Week of October 20, 2003


Churches debate sanctuary

Federal government's refugee process frustrates clerics


By ART BABYCH
Canadian Catholic News
Ottawa


By Canadian churches are protecting refugee claimants by giving them sanctuary because the federal government's refugee determination process is unfair, says the Interfaith Sanctuary Coalition.

"Churches who open their doors to provide sanctuary are defying this unjust policy," said Rev. Darryl Gray of Union United Church in Montreal. "Moral institutions cannot obey laws that are unjust and religious leaders are prepared to accept the penalty for this civil initiative that is the sanctuary movement."

Gray, plus other representatives of the coalition, including Archbishop Roger Ebacher, head of the Archdiocese of Gatineau-Hull, told reporters at a recent news conference on Parliament Hill that the "phenomenon" of sanctuary has emerged because of flaws to the refugee determination system.

Seven refugee families have found sanctuary in churches in recent months - "an unprecedented phenomenon," the coalition said. Five remain in sanctuary.

"It's not us who are just flinging the doors of the church open, it is the government that is forcing people into sanctuary," said Gray. "It is the government that has created the sanctuary movement, the government that has sustained it and the government that can end it."

A main flaw in the refugee determination system is the lack of an appeal process, said the group. Immigration Minister Denis Coderre told the House of Commons almost a year-and-a-half ago that he had "already made a commitment to the Canadian Council for Refugees that we will have an appeal system in place in one year's time."

In the past, two members of the Immigration and Refugee Board would hear each claim for refugee status if at least one member decided the claimant was a refugee. But since June of 2002, only one board member makes the decision.

"It's very important that we have a system that can better protect claimants because it can be a question of life or death for those refugees," said Ebacher, in a CCN interview later. "In most countries there is an appeal process," he said. "It's abnormal that there's no appeal in Canada."

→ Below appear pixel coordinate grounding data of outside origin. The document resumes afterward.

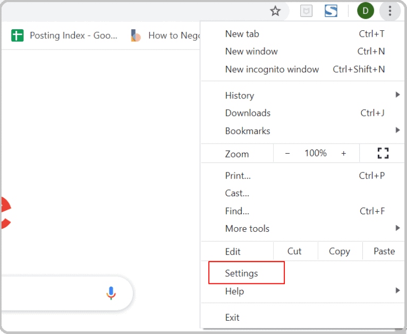Click the grey cat-face extension icon
This screenshot has width=407, height=334.
pyautogui.click(x=306, y=11)
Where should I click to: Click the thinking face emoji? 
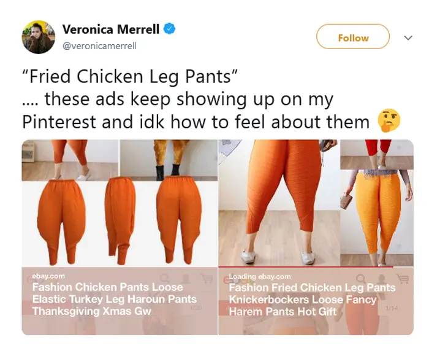click(389, 121)
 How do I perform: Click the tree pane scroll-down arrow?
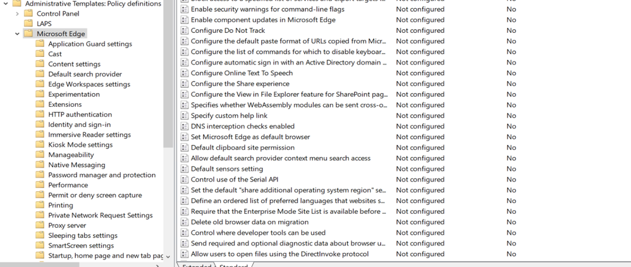tap(168, 256)
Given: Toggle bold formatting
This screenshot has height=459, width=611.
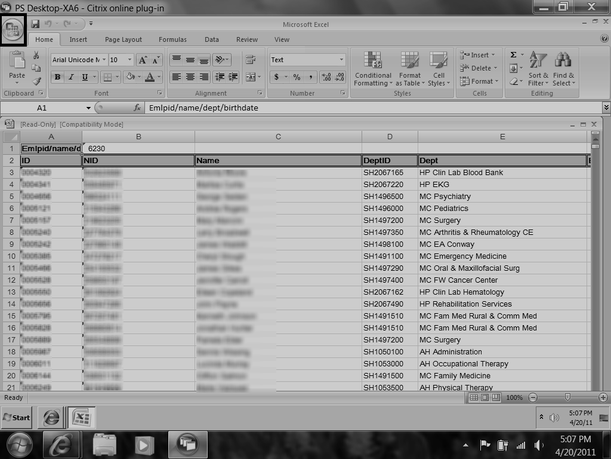Looking at the screenshot, I should 58,77.
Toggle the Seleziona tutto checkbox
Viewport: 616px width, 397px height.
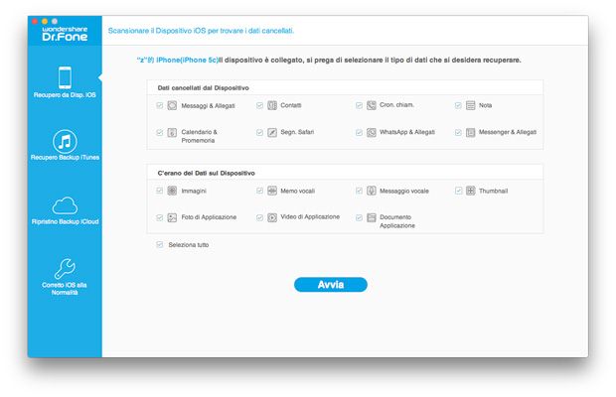point(159,244)
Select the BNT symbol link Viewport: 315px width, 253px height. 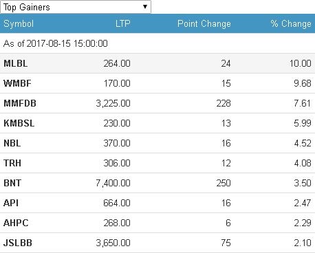(12, 183)
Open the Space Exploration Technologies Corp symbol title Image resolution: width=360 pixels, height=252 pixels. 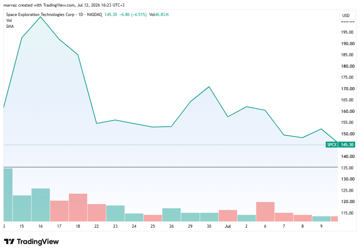(x=40, y=14)
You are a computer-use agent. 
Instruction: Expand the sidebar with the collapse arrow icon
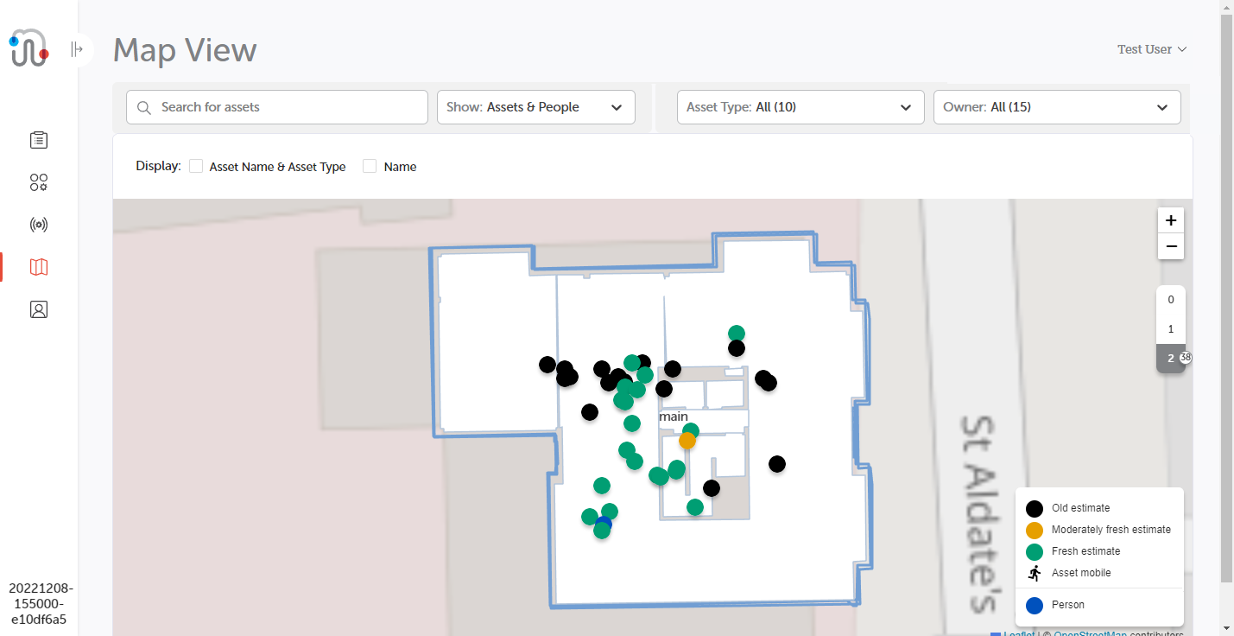[78, 49]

The decision to provide sanctuary in a church is a difficult one because "it's against the law," Ebacher said. But those that open their doors are listening to their consciences, he said. "They look at the situation and they discern that there is a real danger" if the claimants are returned to their homeland.

The Rev. Rosemary Lambie-Bromby of the Montreal Presbytery of the United Church of Canada said the churches protect refugee claimants because no one else will. "People arrive at our doors desperate, crying with stories of pain and torture and with evidence that they have been mistreated in their countries," she said. "How can we send them back to countries where there is no justice, there is no peace, where there are guerillas trashing whoever they want, where there are women's lives destroyed by political systems, where there is no control?"

In the House of Commons, the immigration minister repeated what has become a stock answer to queries about the protection of sanctuary refugees. "Mr. Speaker, I do not negotiate in churches or with churches," he said in response to a question from Bloc Quebecois MP Serge Cardin.

The MP had noted that a refugee family has spent more than three months in a church in North Hatley, in Quebec's Eastern Townships, under threat of expulsion. "This family is desperate for a fair and equitable review of its case," he said. "What is the minister of citizenship and Immigration waiting for before he complies with the act and sets up an appeal tribunal for refugees?"

Coderre charged Cardin was engaging in "petty politics" and said he ought to understand "we on this side of the floor do not condone civil disobedience."